Un sondaggio online fatto da un noto portale studentesco racconta che il 30 per cento di coloro che non partono per le gite scolastiche lo fanno perché non hanno voglia di stare con i loro compagni. Quando si parla di ragazzi ci sono sempre alcuni mantra retorici che ci impediscono di comprendere molte cose. Uno di questi recita che l’overdose di vita virtuale indebolisca le relazioni reali. Non si sa quanto questi due fattori, la non voglia di stare con i compagni e l’abuso dei social, siano tra di loro connessi. Quel che è certo è che “l’allergia ai compagni” nasce sempre da motivazioni molto concrete. In primis un’esperienza di mancata libertà: pensare di trovarsi quattro o cinque giorni nelle solite dinamiche di classe fa storcere il naso a più di un ragazzo. La classe è percepita a volte come un anfratto, un ambiente chiuso in cui non è possibile respirare ed essere soddisfatti. E allora perché spenderci dei soldi quando si può stare a casa, magari col proprio ragazzo o con la propria ragazza, ed evitare quello che già si conosce, ulteriormente appesantito dalle fobie degli insegnanti? Ma non finisce qui. Alla mancanza di libertà qualcuno aggiunge il senso di inutilità dello stare insieme: quel modo di essere amici, quei discorsi e quei commentini acidi, nulla hanno a che vedere con quello che immagino essere il mio futuro, la mia realizzazione. Sono una perdita di tempo. 



Se c’è dunque chi si sente soffocare dal microclima della classe e chi è molto più preso da quello che ci potrà essere dopo le superiori, non bisogna dimenticare, in questo catalogo di disertori sociali, chi non parte per un dolore, per l’amara constatazione che negli anni la classe non ha mantenuto quelle promesse di amicizia, di mutuo aiuto e di rispetto che sembrava aver fatto nel momento in cui si era formata. Troppe volte vivere con i compagni ha fatto soffrire, ha fatto sentire esclusi, ha messo in difficoltà. Perché, quindi, dovrei stare con te? Tu non mi fai sentire libero e soddisfatto, tu non hai a che fare col mio futuro, tu hai tradito le mie attese. Non sono solo le motivazioni che spingono a non andare in gita, bensì le recriminazioni più comuni all’interno di un matrimonio, di un’amicizia, di un rapporto di lavoro. Il problema non sono i social, ma cercare di comprendere la natura di questo disagio. 

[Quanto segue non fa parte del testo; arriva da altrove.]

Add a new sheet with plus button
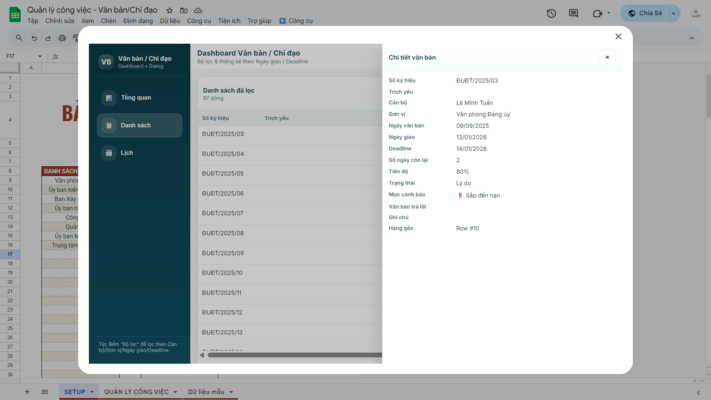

Quello che sorprende, e che spiazza, è che questo atteggiamento che oscilla tra l’amarezza e il naïf ha le sue radici in un positivo: il desiderio di infinito che abita il cuore. La misura della compagnia che cerchiamo per la nostra vita è quella di un ambito in cui sia possibile desiderare davvero il bene. La tragedia delle classi italiane non sono i social o la “didattica poco inclusiva”, ma il fatto che siano diventati luoghi nemici del desiderio. La classe si è trasformata negli ultimi vent’anni nella casa dei risentimenti, delle piccinerie, della competizione senza quartiere: ha smesso di essere una terra dove coltivare, magari ingenuamente, magari strizzando l’occhio alle trasgressioni, i propri sogni. Così quella gente ha smesso di essere compagna di desiderio ed è rimasta semplicemente compagna di classe. Succede anche ai mariti, alle mogli, agli amici e ai colleghi più cari: ad un tratto cessano di essere compagni di desideri e di sogni per diventare semplicemente la memoria viva e carnale di una sproporzione tra l’attesa del cuore e l’imperfetta risposta della realtà. E allora, invece di sperimentare una legittima tristezza che diventa domanda che qualcosa avvenga e accada, tutto si trasforma nella prova tangibile che la vita può fallire, che per l’anelito del cuore possa non esserci speranza. 



Perché dunque partire? Perché rimanere insieme? Perché accettare un qualunque sacrificio? Credevamo di parlare di gite scolastiche, non ci rendevamo conto che stavamo guardando in faccia una delle questioni più decisive del nostro cammino di uomini, uno dei tratti più urgenti del nostro tempo.